- **Série de consignes**:
a. Répondez à ces questions sur l'extrait consacré au Soudan, en marquant vos réponses de la même façon :
(i) Quelle ville a subi une série de frappes de drones ?
(ii) Avec quelle capitale Khartoum a-t-il rompu ses relations diplomatiques ?
(iii) Quel surnom porte le général Mohamed Hamdan Dagalo ?
b. Recopiez le passage de l'extrait consacré au Soudan compris entre « Cette escalade intervient » et « millions d’autres déplacés. », bornes incluses.
c. Poursuivez l'extrait consacré au Soudan à la suite de sa dernière phrase.

- **Extrait du texte**:

>>

Au Soudan, la tension monte d’un cran. Après une série de frappes de drones sur Port-Soudan, le général Abdel Fattah Al-Burhan, chef du Conseil souverain de transition, a tenu un discours chargé de colère et de promesses de représailles :
« L’heure du châtiment viendra », a-t-il déclaré d’un ton ferme, devant un parterre de responsables militaires.
Le général n’a pas mâché ses mots. Il accuse ouvertement les Émirats arabes unis de soutenir les paramilitaires des Forces de soutien rapide (FSR), rivaux du pouvoir en place. En réaction à ce qu’il considère comme une ingérence étrangère directe dans le conflit soudanais, Khartoum a immédiatement rompu ses relations diplomatiques avec Abu Dhabi.
Cette escalade intervient dans un contexte déjà explosif. Depuis plus d’un an, le Soudan est déchiré par une guerre fratricide entre l’armée régulière dirigée par Al-Burhan et les FSR, dirigées par le général Mohamed Hamdan Dagalo, dit « Hemedti ». Des milliers de civils ont été tués, et des millions d’autres déplacés.

<<

- **Liste des données**:
>>

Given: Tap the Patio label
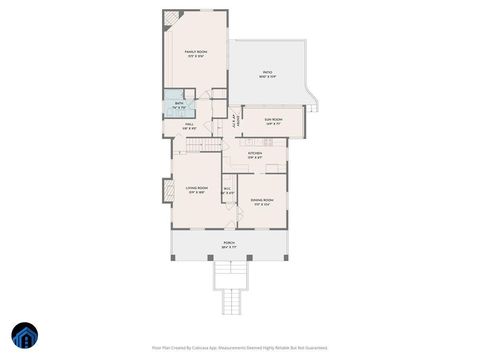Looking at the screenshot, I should (x=268, y=74).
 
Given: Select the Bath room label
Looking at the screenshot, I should (x=179, y=104).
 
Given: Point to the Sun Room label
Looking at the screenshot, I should (x=273, y=120).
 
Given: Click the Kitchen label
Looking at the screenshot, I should (x=256, y=154).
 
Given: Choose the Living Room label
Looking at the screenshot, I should (x=196, y=189).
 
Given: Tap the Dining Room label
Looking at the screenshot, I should (x=262, y=202).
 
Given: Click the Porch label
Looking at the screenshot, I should (x=228, y=244).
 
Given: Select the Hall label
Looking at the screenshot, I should (x=188, y=126).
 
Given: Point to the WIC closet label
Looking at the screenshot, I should (x=227, y=190).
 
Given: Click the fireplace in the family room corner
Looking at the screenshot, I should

<<

- **Réponses par point**:
a.
(i) Port-Soudan
(ii) Abu Dhabi
(iii) « Hemedti »

b.
Cette escalade intervient dans un contexte déjà explosif. Depuis plus d’un an, le Soudan est déchiré par une guerre fratricide entre l’armée régulière dirigée par Al-Burhan et les FSR, dirigées par le général Mohamed Hamdan Dagalo, dit « Hemedti ». Des milliers de civils ont été tués, et des millions d’autres déplacés.

c.
Pour les autorités soudanaises, les récentes frappes sur Port-Soudan — pourtant considérée comme un refuge relativement sûr dans le chaos — sont la preuve que le conflit franchit un nouveau palier, avec l’implication croissante d’acteurs extérieurs.
Si les Émirats n’ont pas encore officiellement réagi aux accusations soudanaises, cette rupture diplomatique brutale laisse craindre une nouvelle phase d’instabilité, à la fois pour le Soudan et pour l’équilibre fragile de la région.